From 8bdcc6244d118ab58d8eb50ceb0a15dfbeeecdf6 Mon Sep 17 00:00:00 2001
From: Justin Eyster <Justin.Eyster@ibm.com>
Date: Mon, 24 Sep 2018 15:58:35 -0400
Subject: [PATCH] Addresses security vulnerability in cryptography<2.3

Discovered using pipenv's security check feature that there's a vulnerability in the cryptography package versions<2.3.

> Checking installed package safety...
36351: cryptography >=1.9.0,<2.3 resolved (2.2.2 installed)!
python-cryptography versions >=1.9.0 and <2.3 did not enforce a minimum tag length for finalize_with_tag API. If a user did not validate the input length prior to passing it to finalize_with_tag an attacker could craft an invalid payload with a shortened tag (e.g. 1 byte) such that they would have a 1 in 256 chance of passing the MAC check. GCM tag forgeries can cause key leakage.

More details here: http://cve.mitre.org/cgi-bin/cvename.cgi?name=CVE-2018-10903
---
 setup.py | 2 +-
 1 file changed, 1 insertion(+), 1 deletion(-)

diff --git a/setup.py b/setup.py
index dad9ab9bb..98780dd5a 100755
--- a/setup.py
+++ b/setup.py
@@ -10,7 +10,7 @@ install_requires = [
     "boto>=2.36.0",
     "boto3>=1.6.16,<1.8",
     "botocore>=1.9.16,<1.11",
-    "cryptography>=2.0.0",
+    "cryptography>=2.3.0",
     "requests>=2.5",
     "xmltodict",
     "six>1.9",

○ ○ ○ ○

[Explore the material]
(1) In the patch, what chance of passing the MAC check would an attacker have with a shortened tag?
(2) Reproduce the patch word for word, from "python-cryptography versions >=1.9.0" down to "insertion(+), 1 deletion(-)".
The material that comes next plays no part in this work.

[Information provided]
○ ○ ○ ○

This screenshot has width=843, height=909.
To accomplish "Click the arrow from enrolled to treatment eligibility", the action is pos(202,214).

○ ○ ○ ○

[Solutions to the exercise]
(1) A 1 in 256 chance.

(2)
python-cryptography versions >=1.9.0 and <2.3 did not enforce a minimum tag length for finalize_with_tag API. If a user did not validate the input length prior to passing it to finalize_with_tag an attacker could craft an invalid payload with a shortened tag (e.g. 1 byte) such that they would have a 1 in 256 chance of passing the MAC check. GCM tag forgeries can cause key leakage.

More details here: http://cve.mitre.org/cgi-bin/cvename.cgi?name=CVE-2018-10903
---
 setup.py | 2 +-
 1 file changed, 1 insertion(+), 1 deletion(-)